POR FRANCISCO JOSÉ ROZADA MARTÍNEZ, CRONISTA OFICIAL DE PARRES-ARRIONDAS (ASTURIAS)
Al dios Jano se le representaba con dos caras que miraban en direcciones opuestas, una hacia el pasado y otra hacia el futuro. Se le invocaba el primer día de enero, al comienzo de cada día, en el inicio de muchas tareas; así, cuando los romanos salían para iniciar una guerra, acudían a hacerle ofrendas en su templo y se dejaban abiertas las puertas del mismo, las cuales no se volvían a cerrar hasta que las legiones romanas no regresasen triunfantes al Foro Romano.
Diríase que para Jano no había presente, pues éste es un instante tan fugaz que viene a dividir lo que ya se fue de lo que está a punto de llegar, sin detenerse ni fijarse en ninguno de los dos.
Como sabemos, enero deriva su nombre de Jano, este dios romano, pues el nombre procede del latín vulgar jenuarius, del cual sale, a su vez, la variante reducida jenariu, cuya evolución es: Jenariu>jenairo>jeneiro>enero (la j, con sonido próximo al de nuestra “y” griega -más vocal, en inicial- unas veces se pierde y otras se conserva).
Dos rostros tenía Jano, como la vida entera, que suma lo ya hecho con todo lo que nos resta por hacer.

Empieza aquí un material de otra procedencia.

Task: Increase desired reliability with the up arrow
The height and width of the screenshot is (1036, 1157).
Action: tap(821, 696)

Un año nuevo es para mucha gente como un folio en blanco del que uno se siente responsable de su blancura sin contaminar. Es como una feria de antigüedades donde se amontonan objetos admirables que tuvieron su utilidad en el pasado, tal vez en casas con dueños de alto poder adquisitivo, pero que-por mil razones familiares o personales- acabaron ahí, expuestos al mejor postor, esperando un tiempo nuevo, en busca de una segunda vida que prorrogue el destino para el que fueron creados. Tal vez algunos de esos objetos tengan más suerte en ésta su segunda vida, todo depende de las manos de quien se haga cargo de ellos.

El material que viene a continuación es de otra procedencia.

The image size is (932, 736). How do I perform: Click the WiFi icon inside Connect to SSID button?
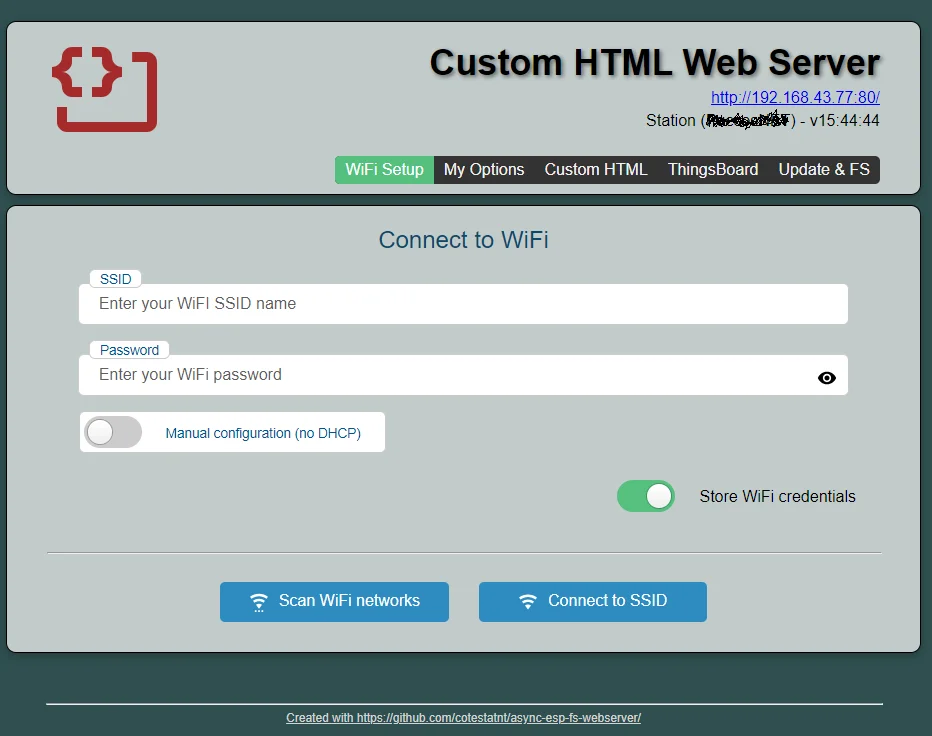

Algo así parece ocurrir con cada mes de enero, al menos en los propósitos para dejar atrás lo que consideramos negativo y volver a revestirnos de lo que de irrepetible tenemos cada uno, de sensitivo, de espontáneo, porque no hay época auténticamente humana que intente oponerse a lo que de más humano hay en el corazón del hombre y de la mujer: lo creciente, lo noble, lo digno, lo divino.

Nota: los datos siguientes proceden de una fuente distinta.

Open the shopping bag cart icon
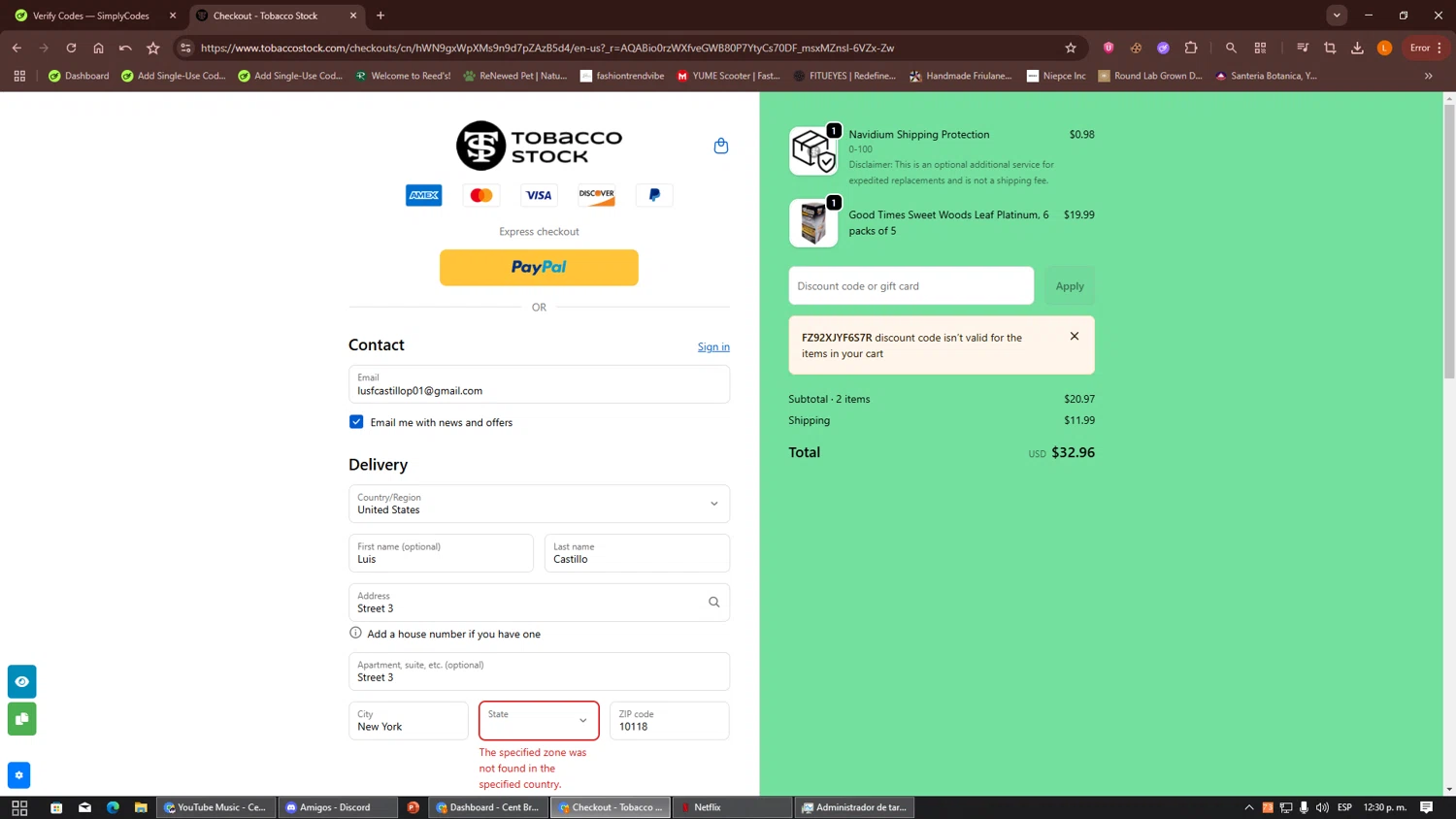 720,146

Lo que nos separa o nos acerca no es la escasez o la riqueza, sino la existencia de un deseo común, de una admiración simultánea, sentimientos que no cuestan dinero y que tratamos de reactivar cuando enero regresa a nuestros calendarios.
Pueden aparecer algunos contratiempos a lo largo del año que se inicia y no nos quedará más remedio que estudiarlos con frialdad, averiguar su peso y su tamaño, y luego ya oponérseles con buen espíritu y sana confianza.
Vuelve enero a invitarnos a mudar los odres viejos por otros nuevos, de forma que podamos hacernos con otros de mejor calidad y mayor duración, odres que -a la postre- están en buena medida dentro de nosotros mismos, en nuestra mentes y actitudes.
Según la siempre apasionante e imaginativa mitología -griega primero y romana después, ambas llenas de mitos y leyendas- cuando el dios Saturno fue destronado y expulsado por su hijo Júpiter (el Zeus griego) de su lugar en el mundo de los dioses, se refugió en el reino de Jano y, en agradecimiento, dotó a éste del poder de ver el futuro y el pasado al mismo tiempo y poder así tomar decisiones sabias y justas (por esa razón se le representa con dos rostros) y lo convirtió en un dios.
Sacudámonos con firmeza de todo cuanto negativo haya en nuestro entorno -si lo hay- y entonemos -ante el nuevo año 2020- la bella estrofa del Sacris Solemniis:
“Que se retire lo antiguo; que todo sea nuevo: los corazones, las palabras y las obras”. Así sea.